Let it (stop) snowing!

Stephanie Paulino
Managing Editor

Snow day—those two words were once music to my ears. In fact, I would wish for a good storm. At least enough accumulation to keep me home, lounging all day, far away from school. After the past few weeks we’ve been having, I think all my prayers were answered, years later.
Now, with a different perspective and a bit more responsibility, I don’t see the snow as bliss. Instead, with each added inch, I see accidents, expenses and inconveniences.
As of Jan. 27, snow totals reached 4 feet, 11 inches, surpassing the record of snowiest month set in 1945.
Beating the snow total by just ¾ of an inch, I’m proud to say I’m taller than something. But not for long, I’m sure.
All the snowfall spells out railroad suspensions, flight cancellations, and school closings.
While we wait for it all to melt, our lives are put on hold, or if we must, we trudge through it.
Our first thoughts are often of frustration at the spotty street snow removal and icy sidewalks.
Southern campus residents were asked to move their cars from nearby parking lots to the West Campus or commuter parking garages near Davis Hall, as an effort to make the lots drivable.
You can imagine competing with other students for a space in the garages was no easy task.
As with the University, cities are coping with snow and ice removal operations— a significant expense in already strained budgets.
Just before the latest storm, New Haven had already gone through 70 percent of its snow removal budget.
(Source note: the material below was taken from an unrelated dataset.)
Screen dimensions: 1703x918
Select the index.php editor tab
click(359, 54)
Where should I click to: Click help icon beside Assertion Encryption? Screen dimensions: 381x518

The city called for a parking ban on downtown streets to facilitate plowing last week.
Thanks to the parking ban and my Elm Street internship, I spent $15 to keep my beloved Corolla in a nearby lot for just five hours.
Like the rest of you, I fear the latest storms won’t be the season’s last. We’re still two months away from the start of spring, on March 20.
I’m sure by now, the joy of the snow day has probably waned for students and teachers as districts continue to have closings, dismissals and early releases.
New Haven public schools have had six snow days this school year so far.
Closings don’t help as schools prepare for midterms and statewide exams, CMT and CAPT.
With a state requirement of 180 days, school officials are discussing where to tack on make-up days, considering adding on to the end of the school year in June or reducing week-long vacations in either February or April.
Here at Southern, with crammed syllabuses, professors are kicking off the semester behind schedule.
As far as car accidents go: I think it’s sufficient to say we know what the state’s highways are like—add snow and black ice to the mix and the roads are sheer mayhem.
State troopers responded to more than 2,263 calls and more than 200 accidents, including nine with injuries, during the storm that covered the state last Wednesday and Thursday.
Combine all that frustration with helplessness, because there is nothing we can do to stop the snow from falling.
While you’re slipping and sliding down the road in your rear-wheel drive car, or breaking your back shoveling the driveway, take a deep breath and try to smile.
Easier said than done, I know. But, if you can’t change your fate, change your attitude.
Besides, it won’t be too long before we are all complaining about a string of summer heat waves.